After that I apply the same way in production, but I am still getting empty result.

Currently I am trying to recover all the meta store in production, this is because 1 of the person accidently delete all the meta store in production. Thus now I am trying to recover on it.

For your information, parquet tables working fine. But I have some ORC tables also, now pending ORC table to resolve.

Please help.

1 ACCEPTED SOLUTION

avatar
Master Collaborator

@AhXian Ideally it is not supported to copy files into and out of an ACID table location. In this case we can use a workaround:

1. Create an external table similar(same columns) as the original ACID table.

2. Upload the data file into the external table location.

3. MSCK REPAIR table <external table name>

4. See if you can read the data from the external table now.

5. If [4] works, insert the data into the managed table by using:

insert into table managed_table_name partition(xx,yy) select * from external_table_name;

View solution in original post

14 REPLIES 14

avatar
Community Manager

@AhXian, Welcome to our community! To help you get the best possible answer, I have tagged our Hive experts  @smruti @asish @Asok who may be able to assist you further.
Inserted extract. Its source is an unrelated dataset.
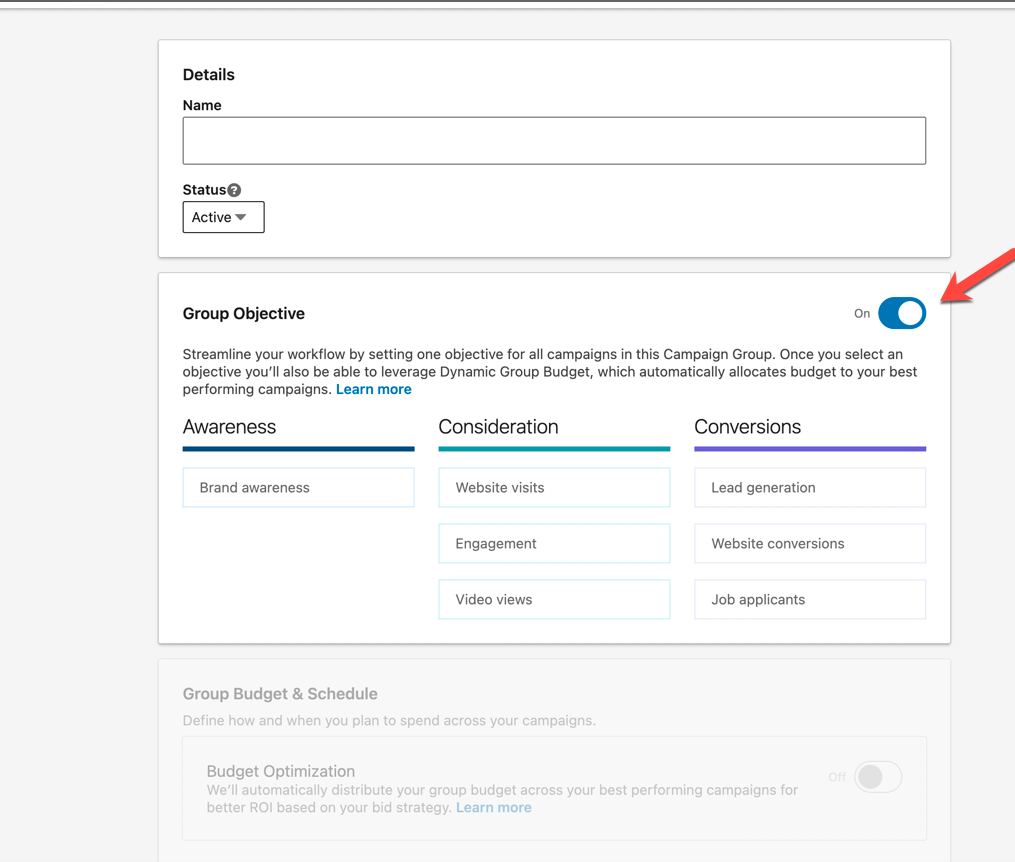Click the purple Conversions underline bar
Viewport: 1015px width, 862px height.
pos(810,448)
Please feel free to provide any additional information or details about your query, and we hope that you will find a satisfactory solution to your question.



Regards,

Vidya Sargur,
Community Manager


Was your question answered? Make sure to mark the answer as the accepted solution.
If you find a reply useful, say thanks by clicking on the thumbs up button.
Learn more about the Cloudera Community:

avatar
Master Collaborator

@AhXian These ORC tables we are talking about, are they ACID?
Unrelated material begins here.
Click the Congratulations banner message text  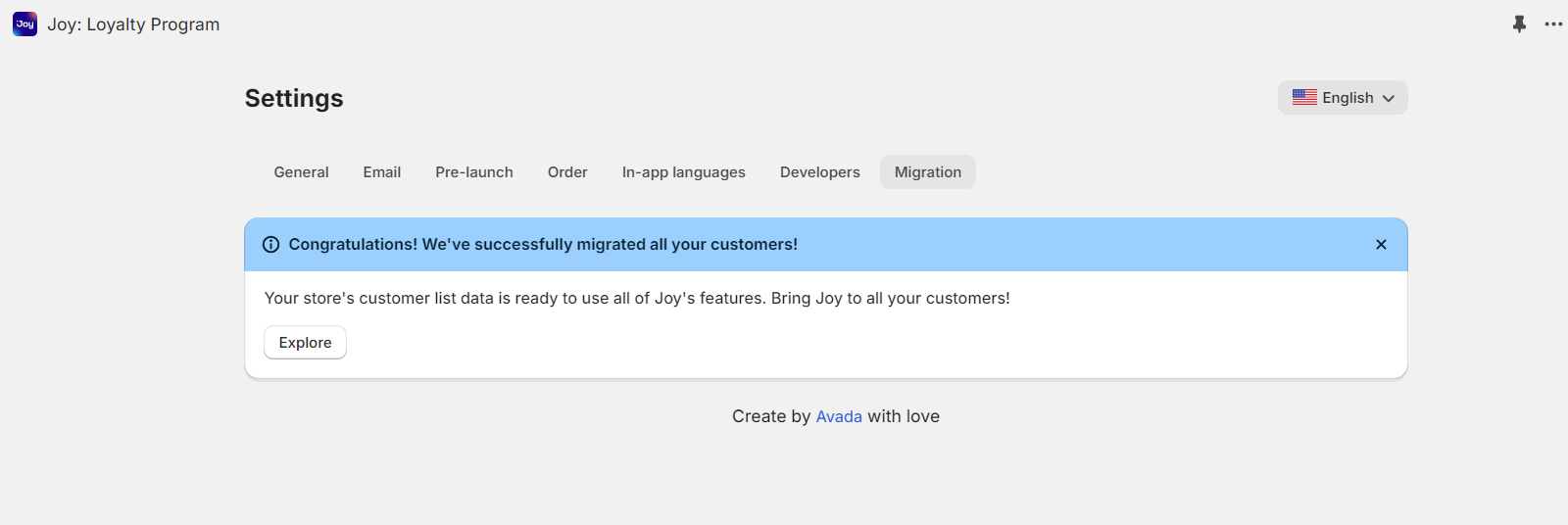[x=543, y=245]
If we copy data files to ACID table location, and run ANALYZE...COMPUTE STATISTICS, that alone might not resolve the issue. We would like for you to share an example. Please share the following command output:

describe formatted table_name partition(dl_created_yr='2023', dl_created_mth='12')

&HDFS command o/p

hdfs dfs -ls -R <partition location from the above command>

avatar
Explorer

Hi @smruti ,
Yes, those ORC tables are ACID.

describe formatted table_name partition(dl_created_yr='2023', dl_created_mth='12')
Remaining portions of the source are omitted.